Milioni di bambini non hanno ancora accesso al trattamento contro la malnutrizione acuta grave

Edna Maunde, 20 anni, sorride mentre sua figlia Christina Cosmas, di 2 anni e 4 mesi, mangia alimenti terapeutici pronti all’uso (RUTF) nella loro casa nel villaggio di Mavila (Zomba, Malawi meridionale).
Edna Maunde, 20 anni, sorride mentre sua figlia Christina Cosmas, di 2 anni e 4 mesi, mangia alimenti terapeutici pronti all’uso (RUTF) nella loro casa nel villaggio di Mavila (Zomba, Malawi meridionale).

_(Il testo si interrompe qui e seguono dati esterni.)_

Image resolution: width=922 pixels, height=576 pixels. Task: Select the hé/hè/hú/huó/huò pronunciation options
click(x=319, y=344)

Da tre decenni, una piccola bustina contenente pasta di arachidi arricchita rappresenta uno degli strumenti più efficaci per combattere la malnutrizione acuta grave, la forma più letale di malnutrizione nei bambini sotto i cinque anni. Oggi, 42,8 milioni di bambini sono colpiti da malnutrizione acuta, di cui 12,2 milioni in forma grave. Con l’intensificarsi dei conflitti, degli shock climatici e delle pressioni sui finanziamenti, garantire una fornitura prevedibile e ininterrotta di alimenti terapeutici pronti all’uso (RUTF) è più cruciale che mai.

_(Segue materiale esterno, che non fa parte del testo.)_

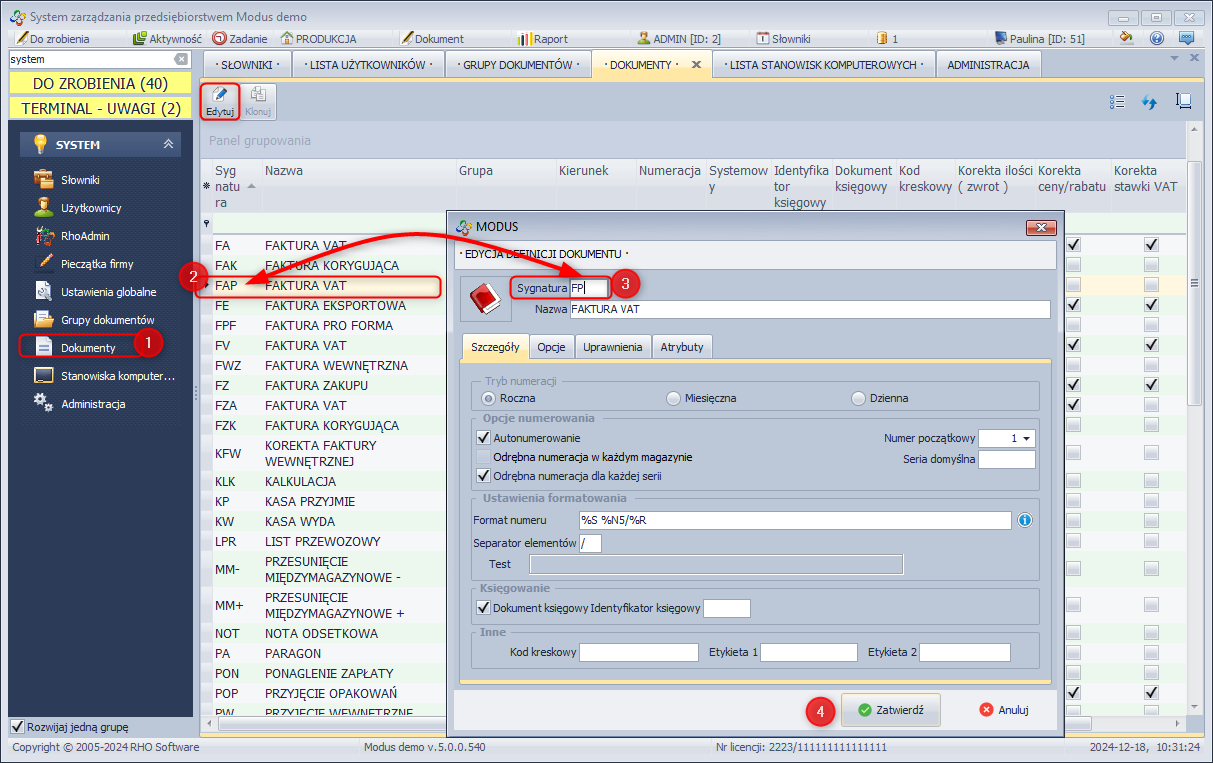Click the Anuluj button
The image size is (1213, 763).
pos(1004,710)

«Questa piccola ma potente bustina di alimento terapeutico ha trasformato il modo in cui curiamo i bambini colpiti da malnutrizione grave», ha dichiarato Catherine Russell, Direttrice generale dell’UNICEF. «Ho visto come i bambini colpiti da malnutrizione acuta si riprendono quando vengono trattati con il RUTF. Questo approccio mette il trattamento salvavita direttamente nelle mani delle famiglie e le rafforza. Nessun bambino dovrebbe morire di malnutrizione in un mondo di abbondanza.»

Dati chiave sui 30 anni degli alimenti terapeutici pronti all’uso

  • I bambini colpiti da malnutrizione acuta grave sono troppo magri per la loro altezza. Il loro sistema immunitario è indebolito, rendendo malattie comuni potenzialmente letali. Il rischio di morte è 12 volte superiore rispetto ai bambini ben nutriti.
  • Nel 2025, l’UNICEF ha sottoposto a screening 255 milioni di bambini nel mondo e ha trattato più di 9 milioni di bambini colpiti da malnutrizione acuta.
  • Una terapia completa di 150 bustine è sufficiente per trattare un bambino per 6–8 settimane, fino alla guarigione, insieme a cure di follow-up e consulenza.
  • Gli alimenti terapeutici pronti all’uso (RUTF) sono altamente efficaci, con un tasso di recupero vicino al 90 per cento. 

RUTF: una soluzione salvavita da 30 anni

  • Introdotto nel 1996, il RUTF ha trasformato il trattamento della malnutrizione acuta grave, permettendo ai bambini senza complicazioni mediche di essere curati a domicilio. Questo ha ridotto la necessità di ricovero ospedaliero, i costi per le famiglie e il rischio di infezioni secondarie.
  • Il RUTF rimane l’unico trattamento ambulatoriale raccomandato dall’OMS per la malnutrizione acuta infantile.
  • L’UNICEF è il principale acquirente mondiale di RUTF. Tra il 2003 e il 2025, ha distribuito 8,7 miliardi di bustine a livello globale.
  • Il RUTF è un esempio di collaborazione pubblico-privata di successo. L’UNICEF lavora con 21 fornitori, 18 dei quali situati in o vicino a paesi con alti livelli di malnutrizione.
  • Nel 2023, l’UNICEF ha distribuito quasi 1,1 miliardi di bustine, il volume annuale più alto mai registrato.
  • L’Etiopia ha ricevuto il volume maggiore: tra il 2003 e il 2025 sono state consegnate 1,6 miliardi di bustine, per un valore di 296 milioni di dollari, sostenendo il trattamento di almeno 500 000 bambini ogni anno. 

Un alimento terapeutico che ha cambiato la lotta alla malnutrizione

  • Oggi il RUTF, come parte di un approccio comunitario, ha trasformato la fornitura di cure salvavita e ha contribuito a ridurre la mortalità infantile prevenibile a livelli storicamente bassi.
  • Composto da arachidi, latte scremato in polvere, olio, zucchero, vitamine e minerali essenziali, è destinato ai bambini tra i 6 e i 59 mesi.
  • Una bustina da 92 grammi fornisce circa 500 calorie, aiutando i bambini a recuperare peso e rafforzare il sistema immunitario.
  • Non contiene acqua, impedendo la proliferazione di batteri. Può essere conservato senza refrigerazione anche in condizioni difficili, con una durata di 24 mesi.

Sebbene il traguardo dei 30 anni rappresenti un importante progresso nella salute pubblica, è anche un chiaro invito all’azione. L’intera gamma dei trattamenti nutrizionali, compreso il latte terapeutico, deve essere ampliata per rafforzare i sistemi di approvvigionamento, ridurre i costi e garantire un accesso continuo a tutti i bambini che ne hanno bisogno.